REQUIREMENT:
Only the line with "Share post using paper plane icon" and the lines after it, through the end of the material, belong in the answer; repeat them exactly.
(MATERIAL SUPPLIED Opens)
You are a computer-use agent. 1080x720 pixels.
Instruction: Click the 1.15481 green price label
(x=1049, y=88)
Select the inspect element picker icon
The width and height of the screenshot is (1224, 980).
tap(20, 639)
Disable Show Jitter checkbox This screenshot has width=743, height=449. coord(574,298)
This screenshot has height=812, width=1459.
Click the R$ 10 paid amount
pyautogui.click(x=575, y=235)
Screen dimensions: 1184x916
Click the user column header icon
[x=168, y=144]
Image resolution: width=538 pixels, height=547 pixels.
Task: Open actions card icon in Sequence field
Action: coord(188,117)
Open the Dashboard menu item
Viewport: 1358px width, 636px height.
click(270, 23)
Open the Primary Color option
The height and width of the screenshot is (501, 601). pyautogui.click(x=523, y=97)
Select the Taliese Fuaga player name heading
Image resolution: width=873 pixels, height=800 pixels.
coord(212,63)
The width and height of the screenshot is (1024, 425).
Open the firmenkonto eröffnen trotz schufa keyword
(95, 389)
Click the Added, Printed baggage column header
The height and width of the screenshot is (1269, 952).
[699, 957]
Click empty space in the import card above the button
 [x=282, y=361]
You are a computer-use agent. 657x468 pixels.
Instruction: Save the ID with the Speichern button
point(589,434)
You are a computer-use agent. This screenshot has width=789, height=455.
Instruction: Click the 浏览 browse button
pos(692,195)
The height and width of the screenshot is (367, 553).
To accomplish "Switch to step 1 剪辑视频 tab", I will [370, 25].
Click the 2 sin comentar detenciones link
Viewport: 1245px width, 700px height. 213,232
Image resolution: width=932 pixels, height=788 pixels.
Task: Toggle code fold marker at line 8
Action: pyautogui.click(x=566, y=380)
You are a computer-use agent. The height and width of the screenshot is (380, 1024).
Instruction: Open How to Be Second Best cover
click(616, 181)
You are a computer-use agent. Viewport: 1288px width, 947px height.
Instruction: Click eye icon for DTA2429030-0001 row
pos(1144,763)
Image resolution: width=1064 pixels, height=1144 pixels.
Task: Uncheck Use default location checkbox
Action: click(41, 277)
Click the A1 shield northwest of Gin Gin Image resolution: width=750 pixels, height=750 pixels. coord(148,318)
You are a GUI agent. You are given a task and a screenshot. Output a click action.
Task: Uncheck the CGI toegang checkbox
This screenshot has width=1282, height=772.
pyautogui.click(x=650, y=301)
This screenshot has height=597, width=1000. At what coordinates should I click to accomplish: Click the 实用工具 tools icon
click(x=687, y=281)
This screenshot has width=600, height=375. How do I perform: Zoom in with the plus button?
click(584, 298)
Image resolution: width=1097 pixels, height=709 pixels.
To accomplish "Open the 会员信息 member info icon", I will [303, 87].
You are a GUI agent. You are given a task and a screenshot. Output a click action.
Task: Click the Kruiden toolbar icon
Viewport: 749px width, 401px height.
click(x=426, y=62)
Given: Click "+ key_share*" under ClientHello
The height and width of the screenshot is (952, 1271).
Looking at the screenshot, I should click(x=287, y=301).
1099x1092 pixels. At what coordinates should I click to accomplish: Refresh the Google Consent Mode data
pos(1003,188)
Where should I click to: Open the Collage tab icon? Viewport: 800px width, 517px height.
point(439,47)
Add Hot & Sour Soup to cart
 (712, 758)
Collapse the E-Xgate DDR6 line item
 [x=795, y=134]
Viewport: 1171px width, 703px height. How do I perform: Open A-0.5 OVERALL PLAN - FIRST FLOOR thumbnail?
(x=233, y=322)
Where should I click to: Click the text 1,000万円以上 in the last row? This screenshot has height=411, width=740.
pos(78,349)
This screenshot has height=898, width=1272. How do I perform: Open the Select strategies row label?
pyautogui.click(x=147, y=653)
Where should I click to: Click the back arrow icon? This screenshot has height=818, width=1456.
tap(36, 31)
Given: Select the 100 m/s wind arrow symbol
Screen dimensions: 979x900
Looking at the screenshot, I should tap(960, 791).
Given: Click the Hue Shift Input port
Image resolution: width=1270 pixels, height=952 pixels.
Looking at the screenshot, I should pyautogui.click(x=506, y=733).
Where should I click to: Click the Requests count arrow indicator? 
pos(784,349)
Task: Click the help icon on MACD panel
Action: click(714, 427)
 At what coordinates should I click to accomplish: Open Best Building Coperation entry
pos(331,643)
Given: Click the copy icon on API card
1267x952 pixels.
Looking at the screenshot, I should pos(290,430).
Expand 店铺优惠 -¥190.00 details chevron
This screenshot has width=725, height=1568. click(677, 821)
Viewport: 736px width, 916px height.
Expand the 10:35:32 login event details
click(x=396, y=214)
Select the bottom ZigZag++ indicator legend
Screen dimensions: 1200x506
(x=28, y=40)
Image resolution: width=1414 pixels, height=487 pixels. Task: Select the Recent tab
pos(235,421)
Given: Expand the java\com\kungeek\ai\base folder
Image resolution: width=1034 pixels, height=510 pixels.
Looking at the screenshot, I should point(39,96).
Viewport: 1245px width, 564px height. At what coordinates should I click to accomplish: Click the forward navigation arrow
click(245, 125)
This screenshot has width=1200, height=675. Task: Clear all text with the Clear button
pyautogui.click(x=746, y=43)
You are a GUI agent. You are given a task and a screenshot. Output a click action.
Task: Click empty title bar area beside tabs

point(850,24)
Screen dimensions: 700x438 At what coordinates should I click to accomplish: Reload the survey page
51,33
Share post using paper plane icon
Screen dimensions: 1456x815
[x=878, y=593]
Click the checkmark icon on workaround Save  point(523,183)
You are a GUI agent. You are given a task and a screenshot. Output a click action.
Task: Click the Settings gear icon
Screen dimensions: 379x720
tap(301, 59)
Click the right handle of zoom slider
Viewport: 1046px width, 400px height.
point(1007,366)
(MATERIAL SUPPLIED Closes)
TASK SOLUTION:
Share post using paper plane icon
Screen dimensions: 1456x815
[x=878, y=593]
Click the checkmark icon on workaround Save  point(523,183)
You are a GUI agent. You are given a task and a screenshot. Output a click action.
Task: Click the Settings gear icon
Screen dimensions: 379x720
tap(301, 59)
Click the right handle of zoom slider
Viewport: 1046px width, 400px height.
point(1007,366)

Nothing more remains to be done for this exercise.